• **DONNÉES D'ENTRÉE**

+++

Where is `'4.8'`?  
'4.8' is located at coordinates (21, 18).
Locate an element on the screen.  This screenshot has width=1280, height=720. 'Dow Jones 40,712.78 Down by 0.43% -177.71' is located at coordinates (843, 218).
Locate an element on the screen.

+++

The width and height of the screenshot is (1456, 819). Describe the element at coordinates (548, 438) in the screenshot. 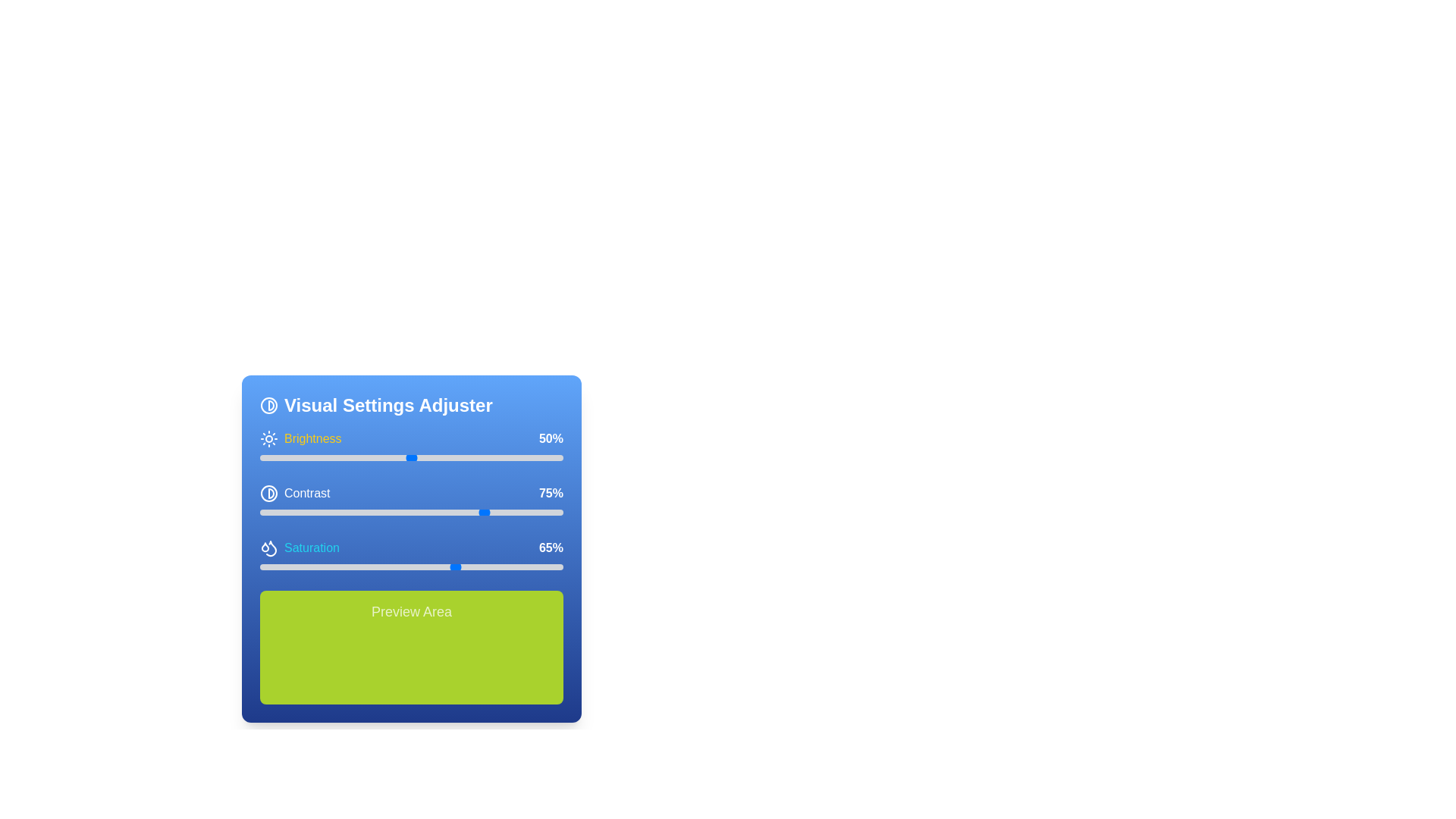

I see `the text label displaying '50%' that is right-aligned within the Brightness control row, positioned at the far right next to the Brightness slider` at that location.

+++

• **À PRODUIRE**
Reprenez à l'identique les lignes de la liste en commençant par celle qui contient "The width and" et en terminant par celle qui contient "at that location.", ces deux lignes incluses. N'y mettez pas les images.

• **EXERCICE CORRIGÉ**
The width and height of the screenshot is (1456, 819). Describe the element at coordinates (548, 438) in the screenshot. 

I see `the text label displaying '50%' that is right-aligned within the Brightness control row, positioned at the far right next to the Brightness slider` at that location.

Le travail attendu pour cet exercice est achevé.